Ces supports d’assemblage combustibles, fabriqués par le Laboratoire national d’Oak Ridge (ORNL) en partenariat avec Framatome et la Tennessee Valley Authority, sont les premiers composants liés à la sûreté imprimés en 3D à être insérés dans une centrale nucléaire. (Photo : F. List/ORNL, Département américain de l’énergie)

Imaginez qu’on puisse imprimer en 3D le cœur d’un réacteur nucléaire ou des pastilles de combustible nucléaire. L’idée que l’impression 3D puisse créer des matériaux suffisamment robustes pour résister aux conditions extrêmes d’un réacteur nucléaire peut sembler farfelue, mais d’après de nombreux experts, c’est pourtant la clé pour accélérer le déploiement de réacteurs avancés et maximiser la contribution de l’énergie nucléaire à la lutte contre le changement climatique.

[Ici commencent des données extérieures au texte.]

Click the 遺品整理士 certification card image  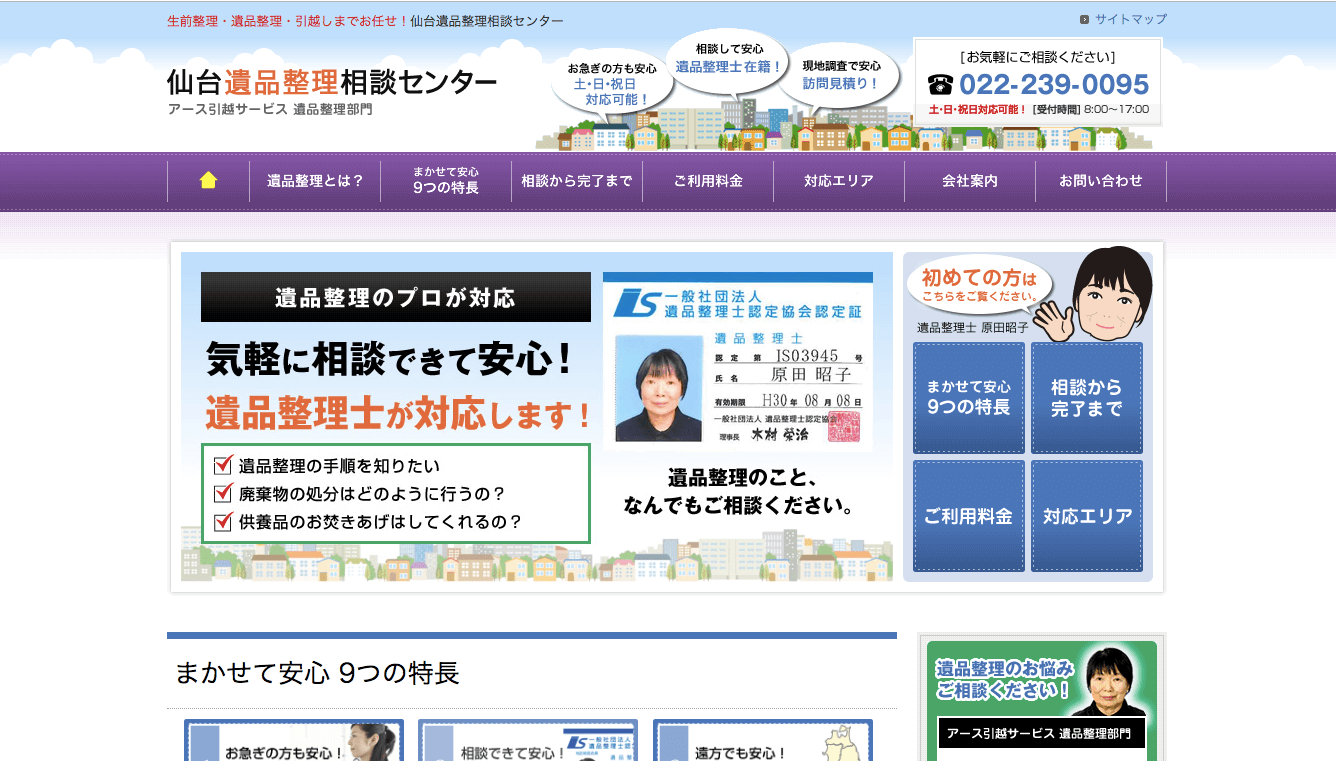pyautogui.click(x=738, y=361)
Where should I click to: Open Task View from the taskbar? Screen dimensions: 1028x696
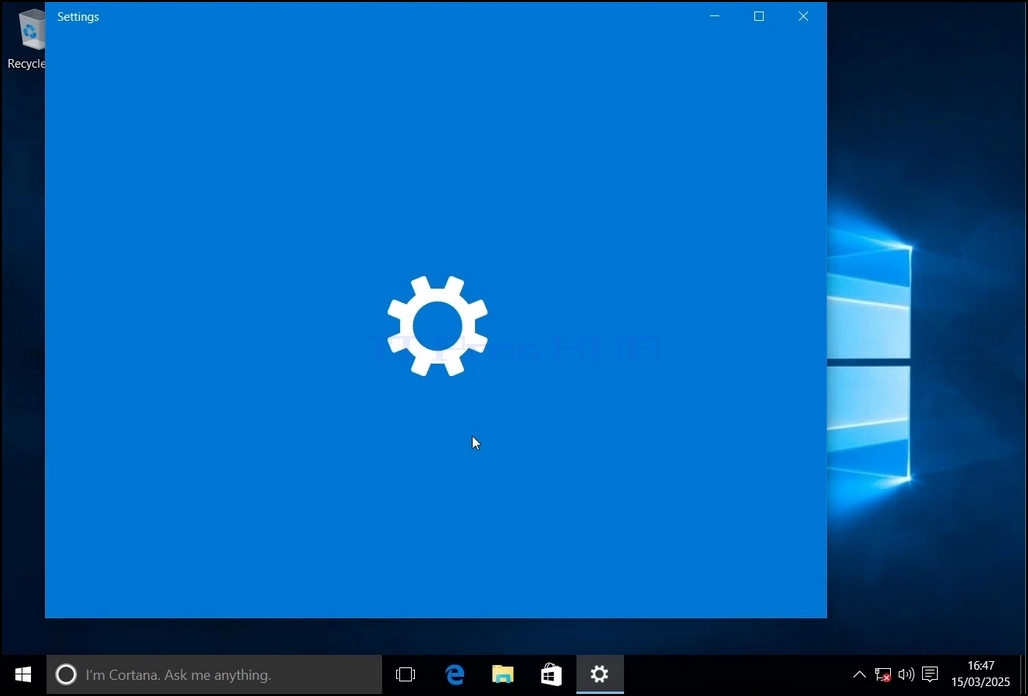click(406, 674)
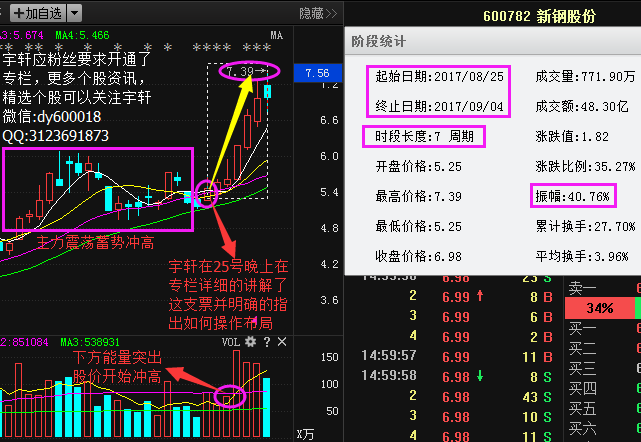Open the VOL indicator settings gear

click(x=252, y=342)
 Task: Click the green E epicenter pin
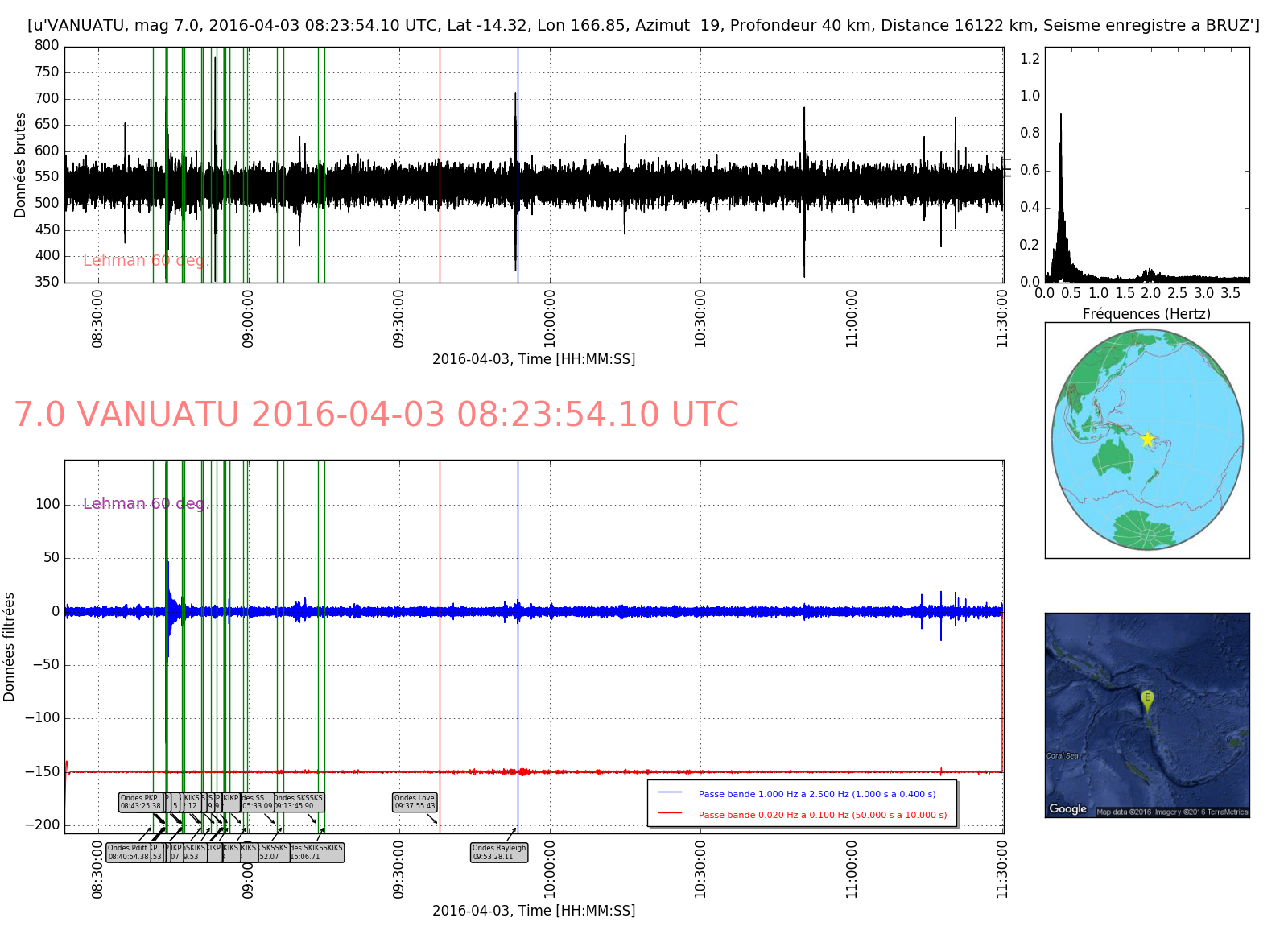coord(1147,698)
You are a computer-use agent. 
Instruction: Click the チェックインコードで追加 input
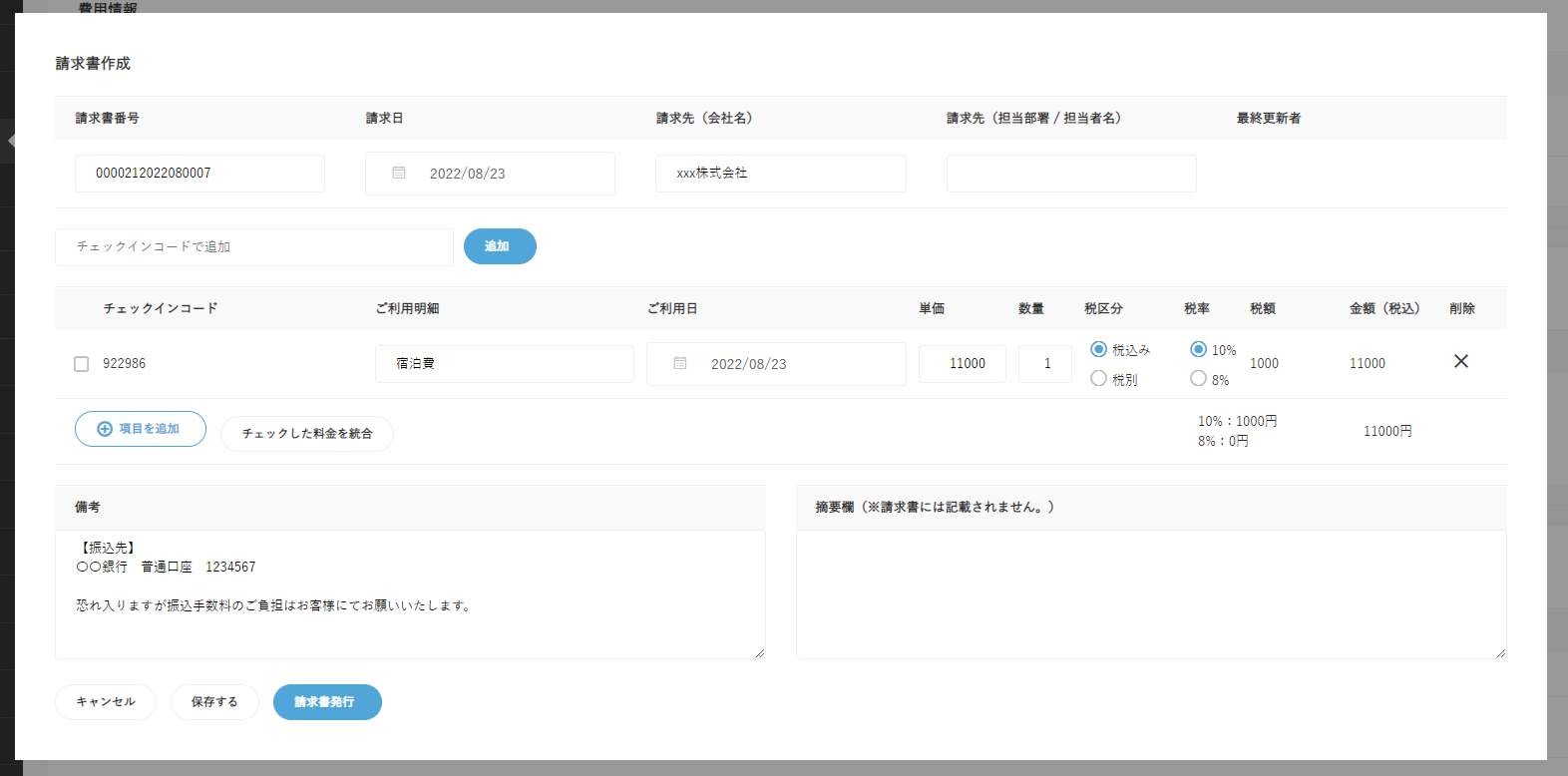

« À l’avenir, le secteur nucléaire pourrait faire grand usage de l’impression 3D et d’autres techniques de fabrication de pointe, comme le font déjà les secteurs aéronautique et automobile. »
— Aninda Dutta Ray Ingénieur nucléaire à l’AIEA

Déjà utilisée dans certaines industries, l’impression 3D est une forme de fabrication additive qui fait appel à un procédé d’impression par superposition de couches successives de matière pour créer des objets. Ce procédé s’oppose à la fabrication soustractive, qui consiste à découper ou à brûler les matériaux excédentaires. Fonctionnant directement à partir d’un dessin numérique et contrôlée par ordinateur, l’impression 3D permet de produire des formes complexes qui étaient auparavant difficiles à réaliser, voire impossibles. Cette méthode de fabrication est plus rapide, génère moins de déchets, réduit le risque d’erreur et permet souvent aux concepteurs d’alléger le poids des objets – autant d’attributs qui pourraient réduire considérablement les coûts de fabrication.

« À l’avenir, le secteur nucléaire pourrait faire grand usage de l’impression 3D et d’autres techniques de fabrication de pointe, comme le font déjà les secteurs aéronautique et automobile », déclare Aninda Dutta Ray, ingénieur nucléaire travaillant sur la fabrication de pointe à l’AIEA. « Le potentiel est réel. Les premières étapes sont déjà en bonne voie : des recherches et des examens sont menés de manière intense à la lumière des codes et des normes de conception nucléaire existants, et certains organismes de réglementation ont même commencé à rédiger des orientations pour les titulaires de licence. »

Présentation des impressions 3D et essais

Comme pour la plupart des nouveaux procédés de fabrication, on avance à petits pas, lentement et avec précaution. Le secteur nucléaire a enregistré quelques cas de première utilisation d’impression 3D : une hélice de pompe imprimée en 3D a ainsi été installée dans un réacteur slovène en 2017. Ce composant ,qui ressemble à un ventilateur ou à une turbine, propulse l’eau dans la pompe, et a été imprimé en 3D car les dessins originaux n’étaient pas disponibles.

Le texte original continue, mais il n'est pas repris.